Par conséquent, une distinction temporelle doit être opérée en cas de révision de l’accord collectif pour le mettre en conformité avec les règles applicables en matière de suivi de la charge de travail :
– soit l’accord collectif de révision est conclu avant le 9 août 2016, date de publication de la loi du 8 août 2016, et une nouvelle convention de forfait doit être conclue avec le salarié ;
– soit l’accord collectif de révision est conclu à partir de cette date et la conclusion d’une nouvelle convention de forfait n’est pas nécessaire.
S’il ne fait aucun doute que l’accord du salarié est requis en cas de conclusion, avant le 9 août 2016, d’un accord de révision pour mise en conformité de l’accord collectif initial avec les exigences jurisprudentielles en matière de suivi de la charge de travail, qu’en est-il dans les autres cas ? Faut-il toujours obtenir l’accord du salarié à la suite de la signature d’un avenant ou, au contraire, distinguer entre modifications substantielles et non substantielles de l’accord ?
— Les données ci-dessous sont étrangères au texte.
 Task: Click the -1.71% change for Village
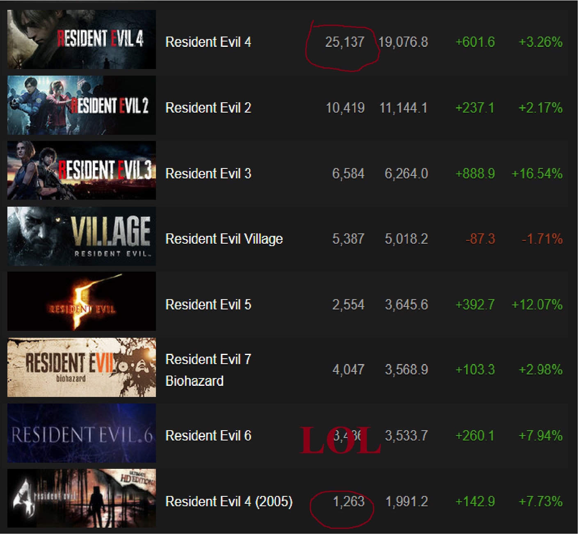(542, 239)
Même si elle peut entraîner des contraintes pratiques évidentes pour les entreprises, la conclusion d’une nouvelle convention de forfait à chaque révision de l’accord collectif, quel qu’en soit son objet, ne doit pas être exclue, pour au moins deux raisons. D’une part, les termes généraux employés dans l’attendu de principe peuvent permettre de penser que la solution ne se limite pas aux révisions d’accords collectifs relatives au suivi de la charge de travail. D’autre part, lors des débats parlementaires relatifs à la loi du 8 août 2016, un rapport du Sénat indiquait, hors le cas précis du mécanisme de «sécurisation» prévu à l’article 12, I, que « la modification d’un autre paramètre de l’accord collectif entraînera obligatoirement une révision de la convention individuelle et requerra l’accord du salarié concerné » (Rapport Sén. n° 661 p. 159).
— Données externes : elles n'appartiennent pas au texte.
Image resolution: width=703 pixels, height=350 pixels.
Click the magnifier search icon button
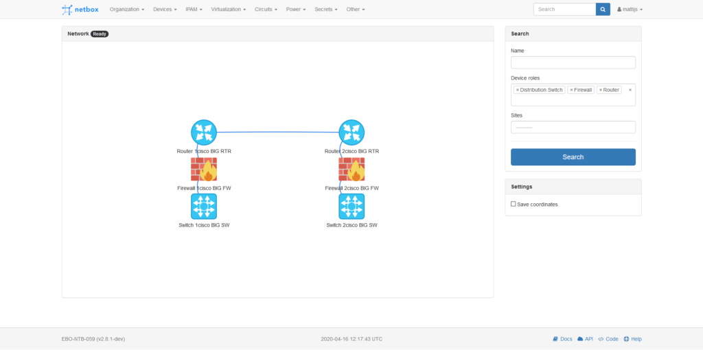(603, 10)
Il est toutefois permis de s’interroger sur la nécessité de conclure une nouvelle convention de forfait en cas de modification de l’accord collectif qui pourrait être non substantielle, comme le passage d’un à deux entretiens annuels sur la charge de travail.
A noter : Les mêmes questions se posent en cas de révision d’un accord collectif prévoyant le recours aux forfaits annuels en heures.